Technetium MDP bone scans often show typical photopenic defects involving knee prostheses in the distal femur and tibial condyles (figure 3). FDG-PET imaging is sometimes performed for evaluation of primary and secondary bone malignancies. Large prostheses, particularly large limb sparing prostheses, produce streak artifact and photopenia from scatter of the photons from the annihilation of positrons emitted from F-18 (figure 4). Typical prostheses placed for degenerative arthritis or after a hip fracture will show photopenia at the prosthesis site and periprosthetic FDG uptake (figure 5A; figures 5B, 5C, 5D).

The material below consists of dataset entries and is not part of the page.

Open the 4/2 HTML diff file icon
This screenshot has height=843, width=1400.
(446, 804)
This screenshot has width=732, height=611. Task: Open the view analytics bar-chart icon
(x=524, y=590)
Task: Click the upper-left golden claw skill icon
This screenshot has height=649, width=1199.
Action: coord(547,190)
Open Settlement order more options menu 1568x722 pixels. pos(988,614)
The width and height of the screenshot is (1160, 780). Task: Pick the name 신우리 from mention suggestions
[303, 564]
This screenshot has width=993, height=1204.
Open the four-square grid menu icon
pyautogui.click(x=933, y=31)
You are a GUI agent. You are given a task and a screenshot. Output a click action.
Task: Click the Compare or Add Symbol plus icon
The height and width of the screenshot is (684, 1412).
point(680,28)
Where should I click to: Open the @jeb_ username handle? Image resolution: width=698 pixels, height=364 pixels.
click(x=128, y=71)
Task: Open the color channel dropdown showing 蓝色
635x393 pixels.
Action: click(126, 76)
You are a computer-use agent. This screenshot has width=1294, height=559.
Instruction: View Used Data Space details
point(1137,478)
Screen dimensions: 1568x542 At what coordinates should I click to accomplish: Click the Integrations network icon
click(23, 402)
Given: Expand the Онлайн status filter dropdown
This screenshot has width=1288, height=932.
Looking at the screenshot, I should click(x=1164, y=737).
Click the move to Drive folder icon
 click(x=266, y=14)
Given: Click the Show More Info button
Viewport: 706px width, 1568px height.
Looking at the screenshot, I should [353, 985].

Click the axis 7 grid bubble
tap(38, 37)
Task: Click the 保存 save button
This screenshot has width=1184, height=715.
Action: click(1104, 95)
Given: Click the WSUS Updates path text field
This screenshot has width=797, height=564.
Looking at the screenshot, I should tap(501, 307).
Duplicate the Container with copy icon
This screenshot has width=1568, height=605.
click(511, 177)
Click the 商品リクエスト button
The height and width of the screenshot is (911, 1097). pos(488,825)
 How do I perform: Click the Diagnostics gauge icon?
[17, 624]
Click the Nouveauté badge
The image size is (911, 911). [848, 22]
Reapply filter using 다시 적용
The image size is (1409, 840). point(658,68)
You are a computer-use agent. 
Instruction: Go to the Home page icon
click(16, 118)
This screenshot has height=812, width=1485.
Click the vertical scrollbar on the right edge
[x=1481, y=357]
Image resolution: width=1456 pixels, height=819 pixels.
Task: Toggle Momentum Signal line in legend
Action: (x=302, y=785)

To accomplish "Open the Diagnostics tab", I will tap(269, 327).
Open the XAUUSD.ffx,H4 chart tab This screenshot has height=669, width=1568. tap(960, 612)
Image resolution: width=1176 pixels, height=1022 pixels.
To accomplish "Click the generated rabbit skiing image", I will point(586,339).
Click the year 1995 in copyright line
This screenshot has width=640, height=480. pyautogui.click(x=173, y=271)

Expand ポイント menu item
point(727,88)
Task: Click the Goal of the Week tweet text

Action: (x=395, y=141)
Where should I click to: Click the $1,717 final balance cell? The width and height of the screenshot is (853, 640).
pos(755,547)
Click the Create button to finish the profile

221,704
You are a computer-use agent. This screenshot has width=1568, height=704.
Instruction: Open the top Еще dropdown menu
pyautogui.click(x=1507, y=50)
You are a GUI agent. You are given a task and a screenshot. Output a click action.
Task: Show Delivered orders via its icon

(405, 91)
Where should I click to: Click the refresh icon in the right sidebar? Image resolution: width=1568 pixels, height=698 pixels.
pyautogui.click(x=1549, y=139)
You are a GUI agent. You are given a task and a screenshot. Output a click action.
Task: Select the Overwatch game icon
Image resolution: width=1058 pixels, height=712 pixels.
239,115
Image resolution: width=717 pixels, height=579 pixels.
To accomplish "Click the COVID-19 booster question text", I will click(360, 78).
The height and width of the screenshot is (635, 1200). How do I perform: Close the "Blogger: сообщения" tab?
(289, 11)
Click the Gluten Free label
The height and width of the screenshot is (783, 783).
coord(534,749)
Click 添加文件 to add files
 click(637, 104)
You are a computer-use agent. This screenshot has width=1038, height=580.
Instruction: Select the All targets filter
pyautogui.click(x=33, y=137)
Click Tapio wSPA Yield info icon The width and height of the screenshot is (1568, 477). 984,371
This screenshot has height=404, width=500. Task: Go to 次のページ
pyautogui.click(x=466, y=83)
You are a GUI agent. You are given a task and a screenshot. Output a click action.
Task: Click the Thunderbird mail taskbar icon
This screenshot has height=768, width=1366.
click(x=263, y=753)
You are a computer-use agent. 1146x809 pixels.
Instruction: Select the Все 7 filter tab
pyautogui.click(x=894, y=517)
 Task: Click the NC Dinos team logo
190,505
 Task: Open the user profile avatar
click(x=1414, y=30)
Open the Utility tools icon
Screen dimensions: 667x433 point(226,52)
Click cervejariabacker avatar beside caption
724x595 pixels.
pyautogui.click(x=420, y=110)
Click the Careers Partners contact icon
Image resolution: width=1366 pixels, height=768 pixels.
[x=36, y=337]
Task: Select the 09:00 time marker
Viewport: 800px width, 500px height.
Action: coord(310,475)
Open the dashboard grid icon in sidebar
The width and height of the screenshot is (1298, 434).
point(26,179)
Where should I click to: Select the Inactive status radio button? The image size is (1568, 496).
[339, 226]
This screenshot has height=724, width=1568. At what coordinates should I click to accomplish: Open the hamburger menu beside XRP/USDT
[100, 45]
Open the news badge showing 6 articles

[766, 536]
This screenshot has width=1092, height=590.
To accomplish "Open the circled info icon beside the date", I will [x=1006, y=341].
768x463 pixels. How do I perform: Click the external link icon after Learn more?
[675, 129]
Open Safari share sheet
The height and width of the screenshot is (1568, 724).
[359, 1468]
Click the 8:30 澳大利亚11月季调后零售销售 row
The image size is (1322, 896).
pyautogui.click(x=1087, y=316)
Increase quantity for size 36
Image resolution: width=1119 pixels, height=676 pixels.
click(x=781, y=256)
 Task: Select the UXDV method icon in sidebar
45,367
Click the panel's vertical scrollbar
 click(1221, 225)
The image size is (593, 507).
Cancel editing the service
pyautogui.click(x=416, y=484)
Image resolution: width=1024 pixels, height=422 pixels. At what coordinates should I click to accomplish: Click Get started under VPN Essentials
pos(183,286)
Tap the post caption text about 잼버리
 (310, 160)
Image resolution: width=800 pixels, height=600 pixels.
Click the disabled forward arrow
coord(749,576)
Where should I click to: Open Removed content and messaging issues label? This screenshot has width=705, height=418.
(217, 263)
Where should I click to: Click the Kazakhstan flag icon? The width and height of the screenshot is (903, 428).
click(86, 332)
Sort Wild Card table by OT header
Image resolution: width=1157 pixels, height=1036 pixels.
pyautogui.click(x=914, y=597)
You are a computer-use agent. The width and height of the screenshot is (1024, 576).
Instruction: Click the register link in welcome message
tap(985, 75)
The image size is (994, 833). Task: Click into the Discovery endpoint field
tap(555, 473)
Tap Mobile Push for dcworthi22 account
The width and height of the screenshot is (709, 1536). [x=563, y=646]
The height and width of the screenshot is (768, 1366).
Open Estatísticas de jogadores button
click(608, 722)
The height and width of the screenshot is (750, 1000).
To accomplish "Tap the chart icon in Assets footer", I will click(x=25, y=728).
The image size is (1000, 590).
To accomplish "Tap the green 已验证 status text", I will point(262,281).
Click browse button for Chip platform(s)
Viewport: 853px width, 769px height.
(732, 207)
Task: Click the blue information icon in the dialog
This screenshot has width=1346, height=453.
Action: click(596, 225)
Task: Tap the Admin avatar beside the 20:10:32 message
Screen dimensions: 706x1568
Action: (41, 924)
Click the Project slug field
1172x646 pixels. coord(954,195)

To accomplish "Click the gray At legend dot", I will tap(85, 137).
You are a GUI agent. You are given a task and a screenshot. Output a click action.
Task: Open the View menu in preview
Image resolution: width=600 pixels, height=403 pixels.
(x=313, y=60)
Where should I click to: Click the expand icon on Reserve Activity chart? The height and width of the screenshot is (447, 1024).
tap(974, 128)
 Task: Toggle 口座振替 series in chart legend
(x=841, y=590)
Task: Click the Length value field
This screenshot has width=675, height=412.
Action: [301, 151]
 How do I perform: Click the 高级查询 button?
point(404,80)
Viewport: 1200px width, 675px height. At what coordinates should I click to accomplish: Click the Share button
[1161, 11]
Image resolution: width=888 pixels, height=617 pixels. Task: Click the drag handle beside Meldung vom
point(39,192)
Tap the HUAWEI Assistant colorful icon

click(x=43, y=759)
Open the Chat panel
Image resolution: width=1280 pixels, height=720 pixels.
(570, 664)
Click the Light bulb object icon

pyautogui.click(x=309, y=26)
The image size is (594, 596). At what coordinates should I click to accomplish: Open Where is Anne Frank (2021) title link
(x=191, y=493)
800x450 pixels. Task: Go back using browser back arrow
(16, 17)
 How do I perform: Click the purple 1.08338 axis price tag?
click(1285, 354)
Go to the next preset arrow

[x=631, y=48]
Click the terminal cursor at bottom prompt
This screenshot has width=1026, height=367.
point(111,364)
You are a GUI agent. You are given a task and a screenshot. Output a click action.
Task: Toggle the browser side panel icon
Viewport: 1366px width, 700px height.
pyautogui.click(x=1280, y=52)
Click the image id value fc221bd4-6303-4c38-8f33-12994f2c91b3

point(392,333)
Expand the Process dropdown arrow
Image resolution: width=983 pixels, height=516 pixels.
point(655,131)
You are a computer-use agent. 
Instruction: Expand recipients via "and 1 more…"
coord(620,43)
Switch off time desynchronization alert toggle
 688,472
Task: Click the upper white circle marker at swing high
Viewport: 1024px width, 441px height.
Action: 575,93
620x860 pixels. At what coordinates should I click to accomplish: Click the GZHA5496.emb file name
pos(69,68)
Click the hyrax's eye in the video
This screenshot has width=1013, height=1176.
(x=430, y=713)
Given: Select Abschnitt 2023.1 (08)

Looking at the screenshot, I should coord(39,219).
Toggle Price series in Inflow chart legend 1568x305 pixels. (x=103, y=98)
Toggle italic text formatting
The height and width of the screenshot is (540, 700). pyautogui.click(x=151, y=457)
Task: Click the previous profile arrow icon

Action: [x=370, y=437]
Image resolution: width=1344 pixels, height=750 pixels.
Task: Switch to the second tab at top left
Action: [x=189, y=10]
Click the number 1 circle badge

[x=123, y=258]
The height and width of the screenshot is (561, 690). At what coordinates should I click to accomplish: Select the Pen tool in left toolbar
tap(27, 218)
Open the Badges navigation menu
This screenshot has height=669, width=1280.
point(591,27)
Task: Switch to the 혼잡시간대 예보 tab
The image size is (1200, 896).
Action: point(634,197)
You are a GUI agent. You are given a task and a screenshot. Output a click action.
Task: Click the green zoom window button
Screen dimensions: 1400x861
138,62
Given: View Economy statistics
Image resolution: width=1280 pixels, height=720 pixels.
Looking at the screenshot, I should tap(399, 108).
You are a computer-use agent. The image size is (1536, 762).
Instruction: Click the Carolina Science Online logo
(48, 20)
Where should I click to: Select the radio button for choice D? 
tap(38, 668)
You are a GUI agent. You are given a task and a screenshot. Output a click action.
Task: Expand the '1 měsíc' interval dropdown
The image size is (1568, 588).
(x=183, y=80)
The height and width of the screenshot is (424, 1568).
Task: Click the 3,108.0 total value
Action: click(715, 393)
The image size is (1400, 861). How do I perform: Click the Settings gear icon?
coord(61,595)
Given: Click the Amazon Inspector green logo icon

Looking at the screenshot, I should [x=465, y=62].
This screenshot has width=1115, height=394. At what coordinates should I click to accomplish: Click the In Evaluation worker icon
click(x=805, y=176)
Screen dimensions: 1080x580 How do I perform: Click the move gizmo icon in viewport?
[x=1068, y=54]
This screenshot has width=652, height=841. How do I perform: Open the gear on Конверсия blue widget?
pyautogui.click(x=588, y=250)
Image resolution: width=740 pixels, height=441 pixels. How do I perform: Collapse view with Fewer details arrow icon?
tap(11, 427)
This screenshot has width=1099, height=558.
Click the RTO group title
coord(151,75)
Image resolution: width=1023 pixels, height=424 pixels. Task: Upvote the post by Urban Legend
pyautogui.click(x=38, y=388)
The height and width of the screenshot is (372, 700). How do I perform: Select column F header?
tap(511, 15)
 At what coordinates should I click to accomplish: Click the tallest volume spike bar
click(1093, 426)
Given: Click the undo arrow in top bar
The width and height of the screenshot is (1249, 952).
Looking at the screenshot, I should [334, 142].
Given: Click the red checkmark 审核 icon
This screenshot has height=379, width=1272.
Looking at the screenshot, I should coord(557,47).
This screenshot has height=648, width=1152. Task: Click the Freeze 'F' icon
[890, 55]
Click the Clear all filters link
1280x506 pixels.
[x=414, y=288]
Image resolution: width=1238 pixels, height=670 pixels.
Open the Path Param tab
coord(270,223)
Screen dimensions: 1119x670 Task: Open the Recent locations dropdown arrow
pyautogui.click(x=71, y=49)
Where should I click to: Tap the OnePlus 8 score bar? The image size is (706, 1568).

Sodium fluoride (NaF) PET images may show intense radiotracer uptake in bone surrounding a prosthesis (figure 6). This represents active bony remodeling. This can last for years and is not pathologic. It often most intense in the first six months after surgery (Patton, 1994). Stable uptake consistent with ongoing reparative bone remodeling is also evident on Tc 99m bone scans and should not be confused with malignant recurrence (figure 7A; figures 7B, 7C, 7D). This can last for many years and is not pathologic unless the patient complains of new pain in which case one should consider loosening, infection, or local recurrence of tumor. In some cases, reparative remodeling is a bony reaction to unusual stress placed on the bone (figure 8A; figure 8B). In all cases, it is best to correlate the patient's nuclear medicine imaging with his or her clinical picture, laboratory results, and other imaging studies.
Infection; Hardware Loosening; Reparative Remodeling; Synovitis
Nuclear medicine imaging along with MRI and CT is often a sensitive method for diagnosing osteomyelitis (figure 9). With three-phase bone scans, blood flow and blood pool images show increased radiotracer in the soft tissues around the infected bone and increased radiotracer in the infected bone on delayed imaging. Indium-111 tagged WBC scans give good results for identifying a prosthetic joint infection in the right clinical setting (figure 10). Hardware loosening may be secondary to infection, but it may also occur without an infection being present. Its radiographic appearance can be unremarkable, and its appearance on technetium 99m MDP studies may resemble those seen with a prosthetic infection (figure 11; figure 12).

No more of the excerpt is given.